Abstract
Background
Nonagenarians are mostly denied from different therapeutic strategies due to high preoperative risk. We present the results of nonagenarians with severe aortic stenosis (AS) undergoing transcatheter aortic valve replacement (TAVR).
Methods
Our retrospective analysis include baseline and procedural data along with clinical outcome. Clinical follow-up was performed in all patients after TAVR.
Results
Out of 689 patients, 33 nonagenarians with a mean age of 90.9 ± 1.4 years suffering from severe AS and elevated comorbidity index (logistic EuroSCORE of 16.3 ± 9.6%, STS score 11.1 ± 9.9%) underwent TAVR between September 2009 and July 2016 using self-expanding prosthesis. Baseline transthoracic echocardiography reported a mean aortic valve area (AVA) of 0.64 ± 0.12 cm2 with a mean pressure gradient of 56.1 ± 16.1 mmHg. Five (16.2%) patients had postprocedural moderate/severe aortic regurgitation. One patient died intraoperally due to ventricular perforation during predilatation, while two patients died within the first 30 days, one due to cardiogenic shock and the other due to pneumonia. No patient experienced a myocardial infarction or a stroke, while ten (30.3%) required permanent pacemaker placement. At follow-up (mean 20.3 months, range 1–78 months), all cause and cardiovascular mortality was 24.2% and 15.1%, respectively. Two patients presented heart failure and 12 (40%) had exertional dyspnea. By echo, mean valve area was 1.72 ± 0.12 cm2 and mean gradient 11.2 ± 1.4 mmHg. Two patients (16.7%) presented moderate aortic regurgitation.
Conclusion
Our case series demonstrate that even with elevated comorbidity index, clinical endpoints and valve-associated results are relatively favorable in nonagenarians treated with TAVR.

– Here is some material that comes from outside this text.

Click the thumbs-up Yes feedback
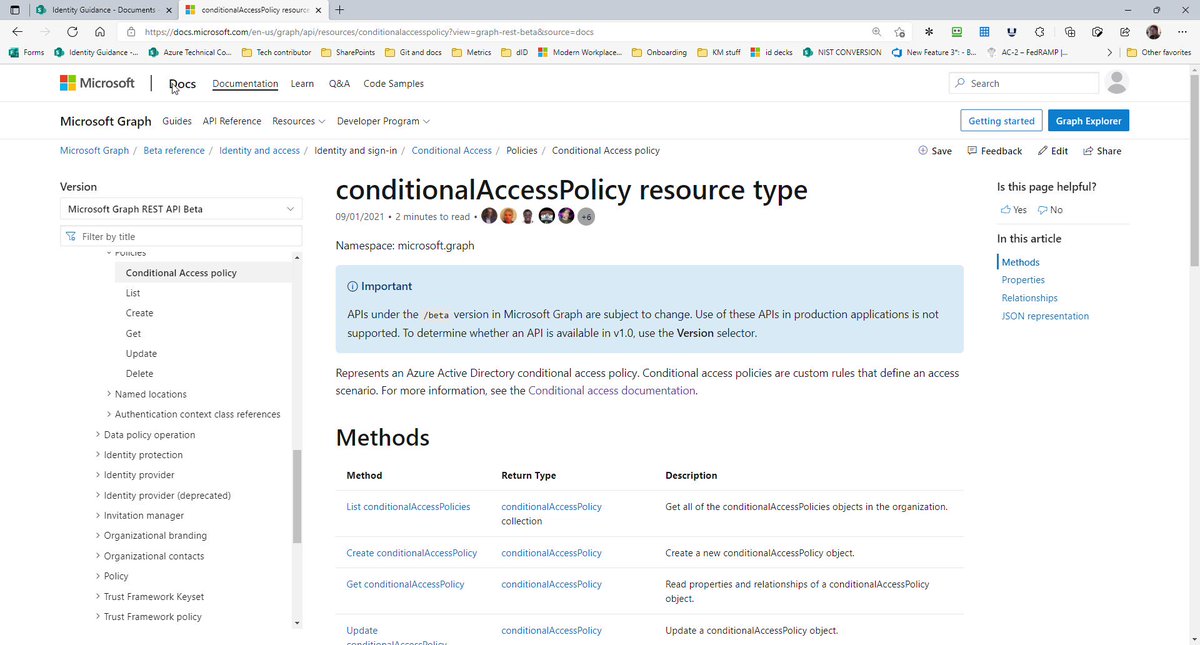 1013,210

Keywords: Aortic stenosis, Nonagenarians, Transaortic aortic valve replacement
1. Introduction
Improvements in healthcare have led to a steady increase in survival and the number of nonagenarians worldwide.1 In these individuals, symptomatic severe aortic stenosis (AS) is common and it is often dealt conservatively (due to the elevated surgical risk), reducing quality of life and survival.2 Worldwide adoption of transcatheter aortic valve replacement (TAVR) enabled disease correction in inoperable elderly patients, prolonging life survival.3, 4
Nonagenarians though accounted for only a small fraction of subjects in current large randomized clinical trials. Such scarcity of outcome data in this patient subset makes therapeutic decisions very challenging.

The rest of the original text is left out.